ResidentMario/missingno

Improve freq argument in matrix's freq argument

wangsen992 opened this issue · 7 comments

This is probably a very simple bug to fix. If nobody tackles it I will probably do it some time when I'm free and give a pull request. The error is that the freq argument from msno.matrix(), when activated in missingno.py (the code is shown below), it initiates a date_range starting from the beginning of the day. When it does not get a index value from df.index.get_loc(value), the KeyError is catched and the operation is halted.

The issue is many times this timeseries data might not begin or end on a full day cycle, aka 00:00 am. So maybe simply cut off with the range of input df will solve the problem.

if freq:
        ts_list = []

        if type(df.index) == pd.PeriodIndex:
            ts_array = pd.date_range(df.index.to_timestamp().date[0],
                                     df.index.to_timestamp().date[-1],
                                     freq=freq).values

            ts_ticks = pd.date_range(df.index.to_timestamp().date[0],
                                     df.index.to_timestamp().date[-1],
                                     freq=freq).map(lambda t:
                                                    t.strftime('%Y-%m-%d'))

        elif type(df.index) == pd.DatetimeIndex:
            ts_array = pd.date_range(df.index.date[0], df.index.date[-1],
                                     freq=freq).values

            ts_ticks = pd.date_range(df.index.date[0], df.index.date[-1],
                                     freq=freq).map(lambda t:
                                                    t.strftime('%Y-%m-%d'))
        else:
            raise KeyError('Dataframe index must be PeriodIndex or DatetimeIndex.')
        try:
            for value in ts_array:
                ts_list.append(df.index.get_loc(value))
        except KeyError:
            raise KeyError('Could not divide time index into desired frequency.')

PS: Hopefully the format of the issue is clear. This is my first time to raise issue so any suggestion on modifying this issue would be welcomed.

And great work with this project!

Actually I think by simply putting the try-except clause inside the for loop might just work.

for value in ts_array:
    try:
        ts_list.append(df.index.get_loc(value))
    except KeyError:
        logging.warning('Could not divide time index into desired frequency.')

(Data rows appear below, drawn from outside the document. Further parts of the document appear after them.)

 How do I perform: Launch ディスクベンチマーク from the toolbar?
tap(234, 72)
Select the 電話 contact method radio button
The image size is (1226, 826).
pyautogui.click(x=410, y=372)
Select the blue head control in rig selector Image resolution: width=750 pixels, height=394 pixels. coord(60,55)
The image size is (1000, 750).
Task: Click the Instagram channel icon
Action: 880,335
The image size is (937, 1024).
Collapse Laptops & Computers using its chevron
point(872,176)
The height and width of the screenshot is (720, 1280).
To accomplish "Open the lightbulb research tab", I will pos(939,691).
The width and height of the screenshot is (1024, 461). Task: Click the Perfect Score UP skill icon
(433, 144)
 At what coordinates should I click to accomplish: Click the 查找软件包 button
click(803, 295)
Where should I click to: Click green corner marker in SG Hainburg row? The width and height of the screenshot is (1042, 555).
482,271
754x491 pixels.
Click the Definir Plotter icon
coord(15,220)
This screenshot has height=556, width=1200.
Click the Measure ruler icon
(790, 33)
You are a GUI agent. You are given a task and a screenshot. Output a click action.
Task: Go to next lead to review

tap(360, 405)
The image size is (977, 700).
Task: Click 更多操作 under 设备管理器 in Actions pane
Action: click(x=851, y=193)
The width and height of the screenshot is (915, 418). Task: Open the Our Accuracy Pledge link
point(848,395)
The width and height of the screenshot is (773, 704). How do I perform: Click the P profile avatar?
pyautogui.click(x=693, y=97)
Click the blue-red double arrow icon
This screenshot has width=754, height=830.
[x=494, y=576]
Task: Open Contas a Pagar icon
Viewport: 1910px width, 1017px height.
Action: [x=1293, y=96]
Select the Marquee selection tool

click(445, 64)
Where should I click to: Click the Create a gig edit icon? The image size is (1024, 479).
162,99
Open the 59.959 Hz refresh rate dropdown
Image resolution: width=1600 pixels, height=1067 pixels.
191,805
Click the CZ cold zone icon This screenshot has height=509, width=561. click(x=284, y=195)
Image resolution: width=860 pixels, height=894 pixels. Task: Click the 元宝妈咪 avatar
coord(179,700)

Something like that without breaking the for-loop.

If you go ahead and submit a PR I'm happy to take a look at that. :)

What is the status of this issue? I just installed the package and obviously this bug is still NOT fixed?

This bug probably still exists. I didn't look at freq the last time I did an OSS maintenance day, I'll try to look at it the next time I have time.

heyej commented

If someone has this problem and cannot cut off their timeseries (gaps between days), another solution could be to reindex time series with a complete range of dates (hh:mm:ss as necessary) and fill the value gaps with NaN.

Try removing the .values from the code.

This is probably a very simple bug to fix. If nobody tackles it I will probably do it some time when I'm free and give a pull request. The error is that the freq argument from msno.matrix(), when activated in missingno.py (the code is shown below), it initiates a date_range starting from the beginning of the day. When it does not get a index value from df.index.get_loc(value), the KeyError is catched and the operation is halted.

The issue is many times this timeseries data might not begin or end on a full day cycle, aka 00:00 am. So maybe simply cut off with the range of input df will solve the problem.

if freq:
        ts_list = []

        if type(df.index) == pd.PeriodIndex:
            ts_array = pd.date_range(df.index.to_timestamp().date[0],
                                     df.index.to_timestamp().date[-1],
                                     freq=freq).values

            ts_ticks = pd.date_range(df.index.to_timestamp().date[0],
                                     df.index.to_timestamp().date[-1],
                                     freq=freq).map(lambda t:
                                                    t.strftime('%Y-%m-%d'))

        elif type(df.index) == pd.DatetimeIndex:
            ts_array = pd.date_range(df.index.date[0], df.index.date[-1],
                                     freq=freq).values

            ts_ticks = pd.date_range(df.index.date[0], df.index.date[-1],
                                     freq=freq).map(lambda t:
                                                    t.strftime('%Y-%m-%d'))
        else:
            raise KeyError('Dataframe index must be PeriodIndex or DatetimeIndex.')
        try:
            for value in ts_array:
                ts_list.append(df.index.get_loc(value))
        except KeyError:
            raise KeyError('Could not divide time index into desired frequency.')

PS: Hopefully the format of the issue is clear. This is my first time to raise issue so any suggestion on modifying this issue would be welcomed.

And great work with this project!

Try removing the .values from the code.

Hi,

My index on the dataframe has the value in "yyyy-mm-dd hh:mi:ss" format and each row is at 15 min interval. Can you tell me how to use the frequency parameter on the matrix plot?